▸ **TEXT FOR ANALYSIS**:
━━━
Re: Solr as a dedicated data store?

Posted by James Greene <ja...@jamesaustingreene.com>.
> so that we can be free to make improvements without having to carry an
ever growing weight of back compatibility


This is actually why people abandon solr for elastic/opensearch. Solrs core
contributors  hold little value in supporting migration paths and stability
with-in so it's always a heavy cost to users for upgrades.

Very few people think solr is stable between upgrades (anyone? Bueller....
anyone?). This means  you need to plan for the migration of data
(time/storage) between upgrades.  This doesn't mean you need to reindex
from source (you will be reindexing) it means you cannot get more/new data
from source that you didn't include in your original document when
indexing.  There are strategies for storing full "source documents" without
having them indexed that allow you to re-index from the stored document
(non-indexed fields) without requiring you to have a totally separate
persistence layer.



On Thu, Apr 7, 2022, 10:03 PM Dave <ha...@gmail.com> wrote:

> This is one of the most interesting and articulate emails I’ve read about
> the fundamentals in a long time. Saving this one :)
>
> > On Apr 7, 2022, at 9:32 PM, Gus Heck <gu...@gmail.com> wrote:
> >
> > Solr is not a "good" primary data store. Solr is built for finding your
> > documents, not storing them. A good primary data store holds stuff
> > indefinitely without adding weight and without changing regularly, Solr
> > doesn't fit that description. One of the biggest reasons for this is that
> > at some point you'll want to upgrade to the latest version, and we only
> > support a single interim upgrade. So from 6 to 7 or 7 to 8 etc...
> multiple
> > step upgrades 6 to 7 to 8 may fail. I seem to recall hearing that this
> was
> > actually enforced by the code but I didn't find the check on a quick look
> > through the code (doesn't mean it isn't there, just I didn't find it). In
> > any case, multi-version upgrades are not generally supported,
> intentionally
> > so that we can be free to make improvements without having to carry an
> ever
> > growing weight of back compatibility. Typically if new index features are
> > developed and you want to use them (like when doc values were introduced)
> > you will need to re-index to use the new feature. Search engines
> > precalculate and write typically denormalized or otherwise processed
> > information into the index prioritizing speed of retrieval over space and
> > long term storage. As others have mentioned, there is also the ever
> > changing requirements problem. Typically someone in product management or
> > if you are unlucky, the CEO hears of something cool someone did with solr
> > and says: Hey, let's do that too! I bet it would really draw customers
> > in!... 9 times out of 10 the new thing involves changing the way
> something
> > is analyzed, or adding a new analysis of previously ingested data. If you
> > can't reindex you have to be able to say no, not on old data" and
> possibly
> > say "we'll need a separate collection for the new data and it will be
> > difficult to search both" when asked by PM/CEO/YourBiggestClient/etc.
━━━
▸ **DATA SECTION**:
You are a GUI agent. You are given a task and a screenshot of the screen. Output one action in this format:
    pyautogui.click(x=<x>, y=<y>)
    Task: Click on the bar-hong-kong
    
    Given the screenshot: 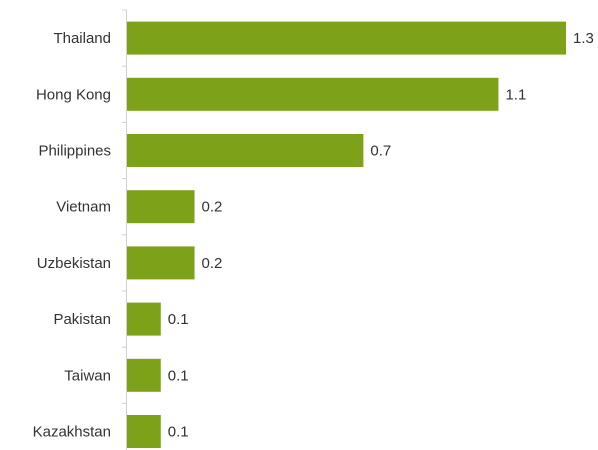 What is the action you would take?
    pyautogui.click(x=312, y=94)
━━━
▸ **TASK SET**:
A. In the Solr thread, what does Gus Heck say Solr is built for?
B. Transcribe the part of the Solr thread starting at "Very few people" and ending at "persistence layer.".
Rely only on the Solr thread to respond.

▸ **RESULTS OF THE EXERCISE**:
A. Finding your documents, not storing them.

B.
Very few people think solr is stable between upgrades (anyone? Bueller....
anyone?). This means  you need to plan for the migration of data
(time/storage) between upgrades.  This doesn't mean you need to reindex
from source (you will be reindexing) it means you cannot get more/new data
from source that you didn't include in your original document when
indexing.  There are strategies for storing full "source documents" without
having them indexed that allow you to re-index from the stored document
(non-indexed fields) without requiring you to have a totally separate
persistence layer.